후킹 주체인 은폐된 커널 드라이버가 악성코드 자신이 아닌 ntoskrnl.exe를 보이도록 해서 우회한다. 그러나 후킹된 함수까지 숨기지는 못하므로 이를 통하여 SSDT 후킹 여부는 확인 될 수 있다.

[그림 2-3] Win-Trojan/Almanahe 의 SSDT 후킹 함수 및 주체

이 트로이목마는 실행 파일을 감염시키는 바이러스 증상도 가지고 있으며, 또한 일부 온라인 게임의 사용자 계정을 훔쳐내는 증상도 있다. V3 는 이 또한 Win32/Alman 이라고 명명했고 진단 / 치료가 가능하다.

▶ 플래쉬 메모리에 생성된 Autorun.inf 의 정체는?
근래 들어 이동식 드라이브 (대부분 USB 방식의 플래쉬 메모리 스틱)에 생성된 Autorun.inf 의 정체에 대한 문의가 다수 접수되고 있다.. 매체에 대한 단가 하락과 대량 생산은 자연스럽게 이러한 미디어에 대한 접근을 쉽게하므로 요즘 플래쉬 메모리 스틱을 한 개 이상은 보유하고 있다고 해도 과언이 아니다. 따라서 이러한 미디어를 대상으로 악성코드를 감염시키려는 악성코드 제작자들의 노력이 계속되고 있다.

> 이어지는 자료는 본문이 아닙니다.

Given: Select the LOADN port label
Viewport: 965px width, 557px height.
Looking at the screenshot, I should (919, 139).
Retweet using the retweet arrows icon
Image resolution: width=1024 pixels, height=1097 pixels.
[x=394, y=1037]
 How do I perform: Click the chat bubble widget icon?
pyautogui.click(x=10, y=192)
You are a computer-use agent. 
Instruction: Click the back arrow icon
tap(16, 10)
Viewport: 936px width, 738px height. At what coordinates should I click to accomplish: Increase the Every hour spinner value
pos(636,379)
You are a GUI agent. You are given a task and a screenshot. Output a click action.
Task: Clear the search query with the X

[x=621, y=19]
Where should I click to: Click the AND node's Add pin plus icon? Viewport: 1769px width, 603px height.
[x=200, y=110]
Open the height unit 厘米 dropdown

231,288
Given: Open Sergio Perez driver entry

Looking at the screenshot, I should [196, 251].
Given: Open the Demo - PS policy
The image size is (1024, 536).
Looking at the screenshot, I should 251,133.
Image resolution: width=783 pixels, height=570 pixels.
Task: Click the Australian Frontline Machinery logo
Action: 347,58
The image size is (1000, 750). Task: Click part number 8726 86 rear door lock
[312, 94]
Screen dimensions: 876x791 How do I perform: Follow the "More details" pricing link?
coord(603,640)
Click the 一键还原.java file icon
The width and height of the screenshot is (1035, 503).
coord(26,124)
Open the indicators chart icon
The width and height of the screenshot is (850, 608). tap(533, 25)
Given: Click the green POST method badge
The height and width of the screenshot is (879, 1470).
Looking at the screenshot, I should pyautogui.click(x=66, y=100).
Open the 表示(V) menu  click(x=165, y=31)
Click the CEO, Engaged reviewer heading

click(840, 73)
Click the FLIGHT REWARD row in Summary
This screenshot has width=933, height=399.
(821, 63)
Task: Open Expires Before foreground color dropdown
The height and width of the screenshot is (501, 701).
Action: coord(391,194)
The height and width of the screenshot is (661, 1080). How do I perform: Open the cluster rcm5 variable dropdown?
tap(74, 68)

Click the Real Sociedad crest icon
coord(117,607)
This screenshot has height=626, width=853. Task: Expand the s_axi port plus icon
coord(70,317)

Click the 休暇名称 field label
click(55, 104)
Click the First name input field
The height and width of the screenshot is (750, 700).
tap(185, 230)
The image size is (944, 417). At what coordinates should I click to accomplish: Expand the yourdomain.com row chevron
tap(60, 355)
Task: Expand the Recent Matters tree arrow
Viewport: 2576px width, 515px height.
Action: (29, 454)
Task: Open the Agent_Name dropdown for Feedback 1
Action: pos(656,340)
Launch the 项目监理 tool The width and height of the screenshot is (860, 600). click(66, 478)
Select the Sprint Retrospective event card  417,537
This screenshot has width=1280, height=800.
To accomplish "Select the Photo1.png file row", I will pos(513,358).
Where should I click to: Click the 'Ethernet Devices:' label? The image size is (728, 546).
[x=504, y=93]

그렇다면 왜? 이동식 드라이브를 감염 대상으로 하는 것일까? 이는 예전에 플로피 디스켓에 부트 바이러스나 파일 바이러스를 감염시켰던 것과 같이 좀 더 확산력을 높이기 위해서이다. 또한 그 당시에는 없었던 Autorun.inf 파일을 이용하여 자동으로 실행할 대상을 지정하여 악성코드를 사용자 의도와는 관계없이 실행 및 감염 그리고 확산 시키려는데 목적이다.

VBS/Solow는 Autorun.inf 파일을 생성하는 대표적인 악성코드이다. 이외에도 스크립트 형태가 아닌 *.EXE 확장자를 갖는 실행 파일 형태의 악성코드도 있다. VBS/Solow는 각 드라이브 루트 폴더 비롯하여 이동식 드라이브 루트 폴더에 Autorun.inf 파일을 생성한다. 이러한 활동을 200초 마다 반복적으로 실행 하기 때문에 사용자가 Autorun.inf 파일을 삭제해도 다시 생성된다.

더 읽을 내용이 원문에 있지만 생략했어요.